El informe también señala que los precios regulados aumentaron 34,2% en 2025, por encima del índice general, y que los precios estacionales subieron 26,2%. En muchos casos, los servicios regulados —como luz, gas, transporte urbano y prepagas— representan una porción fija e ineludible del gasto mensual, por lo que sus aumentos afectan con más fuerza a los hogares de ingresos bajos, que no pueden recortar ese tipo de consumos sin deteriorar su calidad de vida.
Pero más allá del IPC, ¿de dónde surge que los trabajadores perdieron frente a la inflación?
Diversos informes lo confirman. Por ejemplo, según un relevamiento de Infobae con datos del RIPTE, los salarios del sector privado registrado subieron 2,1% en octubre, frente a una inflación del 2,3% ese mismo mes. Este comportamiento se repitió en distintos tramos del año, con aumentos salariales por debajo del índice de precios. La pérdida intermensual, sostenida a lo largo del tiempo, genera una caída acumulada del poder adquisitivo.
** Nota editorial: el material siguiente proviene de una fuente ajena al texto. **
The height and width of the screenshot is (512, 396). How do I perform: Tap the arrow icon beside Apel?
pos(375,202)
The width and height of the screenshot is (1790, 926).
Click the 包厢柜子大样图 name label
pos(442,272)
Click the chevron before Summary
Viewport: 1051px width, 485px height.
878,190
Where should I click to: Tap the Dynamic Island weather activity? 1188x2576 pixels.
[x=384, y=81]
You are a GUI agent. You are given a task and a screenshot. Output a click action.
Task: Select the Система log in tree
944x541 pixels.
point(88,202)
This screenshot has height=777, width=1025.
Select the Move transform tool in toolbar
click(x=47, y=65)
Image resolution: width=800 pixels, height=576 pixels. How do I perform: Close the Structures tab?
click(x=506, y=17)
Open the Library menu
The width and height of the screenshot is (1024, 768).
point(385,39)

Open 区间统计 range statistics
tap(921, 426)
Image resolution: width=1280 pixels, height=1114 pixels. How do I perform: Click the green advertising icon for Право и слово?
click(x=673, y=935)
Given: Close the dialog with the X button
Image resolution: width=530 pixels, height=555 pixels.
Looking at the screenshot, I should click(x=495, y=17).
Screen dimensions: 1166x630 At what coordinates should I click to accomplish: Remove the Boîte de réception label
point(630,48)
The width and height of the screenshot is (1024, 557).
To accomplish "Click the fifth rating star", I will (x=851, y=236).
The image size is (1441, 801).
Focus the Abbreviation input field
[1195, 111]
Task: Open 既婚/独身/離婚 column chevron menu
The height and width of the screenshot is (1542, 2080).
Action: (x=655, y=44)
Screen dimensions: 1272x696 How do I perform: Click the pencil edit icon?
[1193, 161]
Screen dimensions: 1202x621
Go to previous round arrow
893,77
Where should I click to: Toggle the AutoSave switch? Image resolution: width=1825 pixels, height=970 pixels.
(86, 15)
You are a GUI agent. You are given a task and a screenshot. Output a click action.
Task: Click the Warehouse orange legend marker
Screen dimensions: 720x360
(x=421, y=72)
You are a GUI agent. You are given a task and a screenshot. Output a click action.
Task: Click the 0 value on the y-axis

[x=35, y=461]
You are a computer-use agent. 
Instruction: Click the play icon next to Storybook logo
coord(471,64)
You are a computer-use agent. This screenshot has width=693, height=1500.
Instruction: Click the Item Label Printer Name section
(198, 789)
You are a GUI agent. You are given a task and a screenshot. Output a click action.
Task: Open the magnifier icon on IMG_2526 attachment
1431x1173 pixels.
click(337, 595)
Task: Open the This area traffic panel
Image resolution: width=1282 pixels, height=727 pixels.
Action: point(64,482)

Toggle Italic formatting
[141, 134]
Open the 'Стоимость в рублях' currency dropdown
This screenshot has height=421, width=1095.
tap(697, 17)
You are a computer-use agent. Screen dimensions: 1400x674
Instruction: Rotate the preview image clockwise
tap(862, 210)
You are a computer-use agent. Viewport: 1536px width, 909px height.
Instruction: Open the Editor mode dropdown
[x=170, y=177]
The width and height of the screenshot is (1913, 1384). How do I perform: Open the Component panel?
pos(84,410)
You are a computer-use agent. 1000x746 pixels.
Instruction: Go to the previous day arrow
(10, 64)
A su vez, el Observatorio del Derecho Social de la CTA Autónoma estimó que el Salario Mínimo Vital y Móvil perdió un 36% de su poder adquisitivo entre comienzos de 2023 y fines de 2025. Aunque el aumento nominal del ingreso fue significativo, la inflación acumulada en el trienio 2023â2025 superó el 115%, medida en términos compuestos año a año, mientras que el salario mínimo creció muy por debajo de ese nivel. Eso se tradujo en una pérdida concreta de capacidad de consumo real, incluso entre trabajadores registrados.
La situación es más grave en el sector informal, que representa más del 36% de la población ocupada, según la última Encuesta Permanente de Hogares. Allí, no hay paritarias ni mecanismos de revisión salarial, y los aumentos dependen de la voluntad del empleador o de las condiciones del mercado. Para millones de trabajadores informales, monotributistas y cuentapropistas, el rezago frente a la inflación fue incluso más marcado.
Durante 2025, las paritarias negociadas en el primer semestre quedaron por debajo del 30%, y aunque hubo revisiones hacia fin de año, en muchos casos no se alcanzó a empatar con el 31,5% acumulado. Las mejoras salariales fueron desparejas y, en sectores sin organización gremial fuerte, directamente inexistentes.
En términos reales, esto significa que los trabajadores no sólo no ganaron poder de compra, sino que siguieron perdiendo terreno frente a los precios, incluso en un contexto de inflación desacelerada. La contención parcial del IPC no se tradujo en una mejora de ingresos, sino en un ajuste sobre el salario, más difícil de percibir pero igualmente regresivo.